Begin Dataset excerpts

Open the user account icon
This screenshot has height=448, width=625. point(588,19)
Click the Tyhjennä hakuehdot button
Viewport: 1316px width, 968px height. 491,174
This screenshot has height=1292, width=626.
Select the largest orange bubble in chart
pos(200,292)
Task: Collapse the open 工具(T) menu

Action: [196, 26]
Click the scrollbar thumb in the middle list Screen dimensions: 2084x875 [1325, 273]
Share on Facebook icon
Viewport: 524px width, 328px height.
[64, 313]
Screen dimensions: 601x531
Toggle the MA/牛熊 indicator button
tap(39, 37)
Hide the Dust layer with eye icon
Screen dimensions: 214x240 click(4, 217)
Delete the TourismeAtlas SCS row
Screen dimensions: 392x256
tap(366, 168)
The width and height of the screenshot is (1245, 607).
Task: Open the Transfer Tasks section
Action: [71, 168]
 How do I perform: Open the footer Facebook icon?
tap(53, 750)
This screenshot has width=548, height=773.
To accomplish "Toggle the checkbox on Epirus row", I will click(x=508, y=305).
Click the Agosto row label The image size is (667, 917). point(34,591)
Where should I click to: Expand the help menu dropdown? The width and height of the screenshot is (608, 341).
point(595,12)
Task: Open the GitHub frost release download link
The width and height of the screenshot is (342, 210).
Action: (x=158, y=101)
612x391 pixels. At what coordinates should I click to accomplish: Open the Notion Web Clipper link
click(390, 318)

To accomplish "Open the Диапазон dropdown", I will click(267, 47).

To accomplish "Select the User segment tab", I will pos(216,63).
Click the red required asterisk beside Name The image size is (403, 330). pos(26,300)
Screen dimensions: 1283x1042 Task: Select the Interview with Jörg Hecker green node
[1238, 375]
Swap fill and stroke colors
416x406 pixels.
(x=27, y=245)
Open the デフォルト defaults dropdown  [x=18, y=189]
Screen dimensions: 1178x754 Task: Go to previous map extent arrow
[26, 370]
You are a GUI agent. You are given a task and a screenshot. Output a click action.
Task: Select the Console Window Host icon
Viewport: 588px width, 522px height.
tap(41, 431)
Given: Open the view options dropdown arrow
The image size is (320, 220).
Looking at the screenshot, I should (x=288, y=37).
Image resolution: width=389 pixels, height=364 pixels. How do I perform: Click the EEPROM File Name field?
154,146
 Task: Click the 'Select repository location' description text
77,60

End Dataset excerpts

Required task | Quote each line of the material above that contains the string "accomplish", treating uppercase and lowercase letters as distinct.

Task answer |
To accomplish "Toggle the checkbox on Epirus row", I will click(x=508, y=305).
612x391 pixels. At what coordinates should I click to accomplish: Open the Notion Web Clipper link
To accomplish "Open the Диапазон dropdown", I will click(267, 47).
To accomplish "Select the User segment tab", I will pos(216,63).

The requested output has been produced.